EXCERPTED DATA
───

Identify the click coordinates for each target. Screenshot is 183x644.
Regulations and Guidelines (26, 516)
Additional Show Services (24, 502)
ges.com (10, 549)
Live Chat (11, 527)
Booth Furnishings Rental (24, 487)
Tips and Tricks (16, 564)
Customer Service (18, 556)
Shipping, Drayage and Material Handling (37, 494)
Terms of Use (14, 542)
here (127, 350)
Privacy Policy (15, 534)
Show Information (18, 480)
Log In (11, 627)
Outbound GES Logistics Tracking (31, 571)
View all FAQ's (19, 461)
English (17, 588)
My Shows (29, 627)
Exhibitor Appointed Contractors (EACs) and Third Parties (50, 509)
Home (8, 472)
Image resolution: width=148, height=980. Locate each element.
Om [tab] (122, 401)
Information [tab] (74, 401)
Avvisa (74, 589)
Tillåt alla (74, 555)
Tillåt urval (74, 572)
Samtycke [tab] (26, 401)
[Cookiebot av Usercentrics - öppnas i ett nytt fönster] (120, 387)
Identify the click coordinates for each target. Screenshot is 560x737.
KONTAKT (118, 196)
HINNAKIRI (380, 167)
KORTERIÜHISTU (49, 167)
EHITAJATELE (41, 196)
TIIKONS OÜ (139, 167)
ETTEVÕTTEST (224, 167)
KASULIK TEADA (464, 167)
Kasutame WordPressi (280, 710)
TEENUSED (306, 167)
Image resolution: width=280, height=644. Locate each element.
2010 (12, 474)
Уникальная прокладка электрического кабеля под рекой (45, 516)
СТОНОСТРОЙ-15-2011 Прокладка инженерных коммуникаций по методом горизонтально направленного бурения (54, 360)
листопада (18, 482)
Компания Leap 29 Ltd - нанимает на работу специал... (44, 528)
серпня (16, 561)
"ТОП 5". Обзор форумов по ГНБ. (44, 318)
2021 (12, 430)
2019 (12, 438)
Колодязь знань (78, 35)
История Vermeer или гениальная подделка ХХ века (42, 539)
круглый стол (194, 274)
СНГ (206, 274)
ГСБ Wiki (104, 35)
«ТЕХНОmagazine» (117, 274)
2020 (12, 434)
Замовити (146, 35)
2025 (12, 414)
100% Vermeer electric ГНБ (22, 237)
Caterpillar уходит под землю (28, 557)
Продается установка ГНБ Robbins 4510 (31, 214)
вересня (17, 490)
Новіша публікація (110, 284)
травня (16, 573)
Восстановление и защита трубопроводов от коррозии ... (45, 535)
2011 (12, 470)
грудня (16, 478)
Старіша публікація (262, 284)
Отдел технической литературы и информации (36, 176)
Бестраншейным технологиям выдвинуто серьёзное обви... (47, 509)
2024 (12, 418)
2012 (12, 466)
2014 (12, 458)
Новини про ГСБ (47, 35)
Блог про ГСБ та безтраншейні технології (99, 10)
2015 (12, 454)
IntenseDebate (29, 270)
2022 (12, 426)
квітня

───

Add -126 to every coordinate in the answers for the records between the lines holding "круглый стол (194, 274)" and "2024 (12, 418)", inclusive. Write out only those records again, requests included, with the new coordinates.

круглый стол (68, 148)
СНГ (80, 148)
ГСБ Wiki (-22, -91)
«ТЕХНОmagazine» (-9, 148)
2020 (-114, 308)
Замовити (20, -91)
2025 (-114, 288)
100% Vermeer electric ГНБ (-104, 111)
Caterpillar уходит под землю (-98, 431)
Продается установка ГНБ Robbins 4510 (-95, 88)
вересня (-109, 364)
Новіша публікація (-16, 158)
травня (-110, 447)
Восстановление и защита трубопроводов от коррозии ... (-81, 409)
2011 (-114, 344)
грудня (-110, 352)
Старіша публікація (136, 158)
Отдел технической литературы и информации (-90, 50)
Бестраншейным технологиям выдвинуто серьёзное обви... (-79, 383)
2024 (-114, 292)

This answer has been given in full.